Rows of pointing data

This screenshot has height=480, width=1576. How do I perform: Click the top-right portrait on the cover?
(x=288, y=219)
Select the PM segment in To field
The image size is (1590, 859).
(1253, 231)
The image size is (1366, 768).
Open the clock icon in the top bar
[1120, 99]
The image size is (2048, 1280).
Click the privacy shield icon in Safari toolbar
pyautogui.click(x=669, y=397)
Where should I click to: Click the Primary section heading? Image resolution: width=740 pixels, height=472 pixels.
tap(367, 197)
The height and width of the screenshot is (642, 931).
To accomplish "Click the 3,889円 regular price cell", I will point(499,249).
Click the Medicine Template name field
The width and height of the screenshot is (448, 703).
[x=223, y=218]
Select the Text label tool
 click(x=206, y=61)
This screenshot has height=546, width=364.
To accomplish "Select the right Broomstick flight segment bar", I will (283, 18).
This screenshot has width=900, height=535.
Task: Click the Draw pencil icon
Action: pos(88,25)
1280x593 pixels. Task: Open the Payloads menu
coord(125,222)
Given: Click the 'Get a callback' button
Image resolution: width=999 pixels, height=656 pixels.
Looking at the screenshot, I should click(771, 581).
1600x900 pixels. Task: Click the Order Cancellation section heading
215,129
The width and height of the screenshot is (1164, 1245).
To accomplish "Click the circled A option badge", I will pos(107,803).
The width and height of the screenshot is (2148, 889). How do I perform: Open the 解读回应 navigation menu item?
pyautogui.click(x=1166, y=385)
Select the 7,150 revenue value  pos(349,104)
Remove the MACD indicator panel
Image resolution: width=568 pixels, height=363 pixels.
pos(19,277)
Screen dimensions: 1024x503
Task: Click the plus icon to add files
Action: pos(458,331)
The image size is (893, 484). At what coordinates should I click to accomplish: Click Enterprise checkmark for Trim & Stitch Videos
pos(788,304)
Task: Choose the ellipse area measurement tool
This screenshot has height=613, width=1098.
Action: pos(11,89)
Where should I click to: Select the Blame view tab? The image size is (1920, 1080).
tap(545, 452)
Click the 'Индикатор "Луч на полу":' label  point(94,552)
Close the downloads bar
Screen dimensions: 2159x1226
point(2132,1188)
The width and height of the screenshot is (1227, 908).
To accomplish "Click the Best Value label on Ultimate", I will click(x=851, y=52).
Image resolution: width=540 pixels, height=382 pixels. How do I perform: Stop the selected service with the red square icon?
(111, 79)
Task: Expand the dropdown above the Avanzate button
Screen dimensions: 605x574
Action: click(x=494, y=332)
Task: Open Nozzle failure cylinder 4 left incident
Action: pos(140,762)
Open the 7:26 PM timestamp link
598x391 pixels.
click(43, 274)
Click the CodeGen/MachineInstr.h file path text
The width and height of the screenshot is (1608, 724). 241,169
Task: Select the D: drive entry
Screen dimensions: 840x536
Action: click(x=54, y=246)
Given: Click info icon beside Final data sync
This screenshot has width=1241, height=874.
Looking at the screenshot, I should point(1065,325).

- _THE EXERCISE_
Render the items above as a Markdown table with the columns Row and Line, numbering each non-blank line in order and leaving out blank lines.

- _ANSWER TO THIS EXERCISE_
| Row | Line |
|---|---|
| 1 | This screenshot has height=480, width=1576. How do I perform: Click the top-right portrait on the cover? |
| 2 | (x=288, y=219) |
| 3 | Select the PM segment in To field |
| 4 | The image size is (1590, 859). |
| 5 | (1253, 231) |
| 6 | The image size is (1366, 768). |
| 7 | Open the clock icon in the top bar |
| 8 | [1120, 99] |
| 9 | The image size is (2048, 1280). |
| 10 | Click the privacy shield icon in Safari toolbar |
| 11 | pyautogui.click(x=669, y=397) |
| 12 | Where should I click to: Click the Primary section heading? Image resolution: width=740 pixels, height=472 pixels. |
| 13 | tap(367, 197) |
| 14 | The height and width of the screenshot is (642, 931). |
| 15 | To accomplish "Click the 3,889円 regular price cell", I will point(499,249). |
| 16 | Click the Medicine Template name field |
| 17 | The width and height of the screenshot is (448, 703). |
| 18 | [x=223, y=218] |
| 19 | Select the Text label tool |
| 20 |  click(x=206, y=61) |
| 21 | This screenshot has height=546, width=364. |
| 22 | To accomplish "Select the right Broomstick flight segment bar", I will (283, 18). |
| 23 | This screenshot has width=900, height=535. |
| 24 | Task: Click the Draw pencil icon |
| 25 | Action: pos(88,25) |
| 26 | 1280x593 pixels. Task: Open the Payloads menu |
| 27 | coord(125,222) |
| 28 | Given: Click the 'Get a callback' button |
| 29 | Image resolution: width=999 pixels, height=656 pixels. |
| 30 | Looking at the screenshot, I should click(771, 581). |
| 31 | 1600x900 pixels. Task: Click the Order Cancellation section heading |
| 32 | 215,129 |
| 33 | The width and height of the screenshot is (1164, 1245). |
| 34 | To accomplish "Click the circled A option badge", I will pos(107,803). |
| 35 | The width and height of the screenshot is (2148, 889). How do I perform: Open the 解读回应 navigation menu item? |
| 36 | pyautogui.click(x=1166, y=385) |
| 37 | Select the 7,150 revenue value  pos(349,104) |
| 38 | Remove the MACD indicator panel |
| 39 | Image resolution: width=568 pixels, height=363 pixels. |
| 40 | pos(19,277) |
| 41 | Screen dimensions: 1024x503 |
| 42 | Task: Click the plus icon to add files |
| 43 | Action: pos(458,331) |
| 44 | The image size is (893, 484). At what coordinates should I click to accomplish: Click Enterprise checkmark for Trim & Stitch Videos |
| 45 | pos(788,304) |
| 46 | Task: Choose the ellipse area measurement tool |
| 47 | This screenshot has height=613, width=1098. |
| 48 | Action: pos(11,89) |
| 49 | Where should I click to: Select the Blame view tab? The image size is (1920, 1080). |
| 50 | tap(545, 452) |
| 51 | Click the 'Индикатор "Луч на полу":' label  point(94,552) |
| 52 | Close the downloads bar |
| 53 | Screen dimensions: 2159x1226 |
| 54 | point(2132,1188) |
| 55 | The width and height of the screenshot is (1227, 908). |
| 56 | To accomplish "Click the Best Value label on Ultimate", I will click(x=851, y=52). |
| 57 | Image resolution: width=540 pixels, height=382 pixels. How do I perform: Stop the selected service with the red square icon? |
| 58 | (111, 79) |
| 59 | Task: Expand the dropdown above the Avanzate button |
| 60 | Screen dimensions: 605x574 |
| 61 | Action: click(x=494, y=332) |
| 62 | Task: Open Nozzle failure cylinder 4 left incident |
| 63 | Action: pos(140,762) |
| 64 | Open the 7:26 PM timestamp link |
| 65 | 598x391 pixels. |
| 66 | click(43, 274) |
| 67 | Click the CodeGen/MachineInstr.h file path text |
| 68 | The width and height of the screenshot is (1608, 724). 241,169 |
| 69 | Task: Select the D: drive entry |
| 70 | Screen dimensions: 840x536 |
| 71 | Action: click(x=54, y=246) |
| 72 | Given: Click info icon beside Final data sync |
| 73 | This screenshot has width=1241, height=874. |
| 74 | Looking at the screenshot, I should point(1065,325). |